At the early parliamentary elections in July 2021 she was elected as a member of parliament for ITN in the 46th National Assembly from the same multi-member constituency. She was re-elected as deputy speaker of the National Assembly and vice-chair of the ITN parliamentary group. In her tenure as an MP, she was a member of the "Committee on Internal Security and Public Order". In August 2021, she shared her disbelief that the other parties really wanted a coalition agreement and called the debates in the National Assembly a "circus."

In the early parliamentary elections in November 2021, she was elected as an ITN MP to the 47th National Assembly from the 1st MMC – Blagoevgrad. She was a vice-chair of the parliamentary group, as well as a member of the Foreign Policy Committee and the Internal Security and Public Order Committee. She was chosen as a member of the Delegation to the Parliamentary Assembly of the Organisation for Security and Cooperation in Europe.

Vassileva participated in the coalition negotiations during the formation of the Petkov Government.

She left ITN shortly after the dissolution of the 47th National Assembly.

=== Association with Nikolay Markov & Velichie ===

In the 2024 Bulgarian parliamentary election, Viktoria Vasileva was selected as the lead candidate for the newly formed party Velichie in Sofia-Province. In an interview with the outlet 24 Chasa, Vasileva says she was invited to join the list by Nikolay Markov, with whom she agreed on a number of topics.

Vasileva was one of the elected Velichie MPs as a result of the elections. Some media outlets ascribed the surprise success of the party to Vasileva's organisational connections from her days in the UDF and ITN, although she herself has denied such claims.

During the convocation of the parliament, Vasileva was chosen as the vice-chairwoman of the Velichie parliamentary group and delivered the traditional opening remarks on behalf of the party.
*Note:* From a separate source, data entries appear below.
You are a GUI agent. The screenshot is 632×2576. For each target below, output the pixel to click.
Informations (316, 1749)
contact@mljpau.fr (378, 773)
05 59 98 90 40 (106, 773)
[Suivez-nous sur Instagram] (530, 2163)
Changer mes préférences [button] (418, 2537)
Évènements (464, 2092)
She was later nominated to be deputy-speaker by the Velichie Group.

Vasileva turned into a source of controversy within the group, when the party's founder, Ivelin Mihaylov, demanded her expulsion from the group, alleging that she was aligned with GERB. She however did not comment Mihaylov's statements, and claimed that she did not know who Mihaylov was. Vasileva further stated that she had received death threats, although she did not comment from whom.

Ultimately, the Velichie parliamentary group ended up being dissolved. The dissolution of the parliamentary group led to Vasileva's tenure as Vice-Speaker ending prematurely.

=== Foundation of "It Makes Sense" ===

On 16 August, Viktoria Vassileva held an initiative committee meeting for the party "It Makes Sense". The party, led by Viktoria Vassileva, purports to fights apathy, and corruption.

The party attempted to contest the October 2024 Bulgarian parliamentary election together with the Bulgarian Social Democratic Party and Be Brave, however, the Central Electoral Commission rejected its application due to inconsistencies in the provided documents.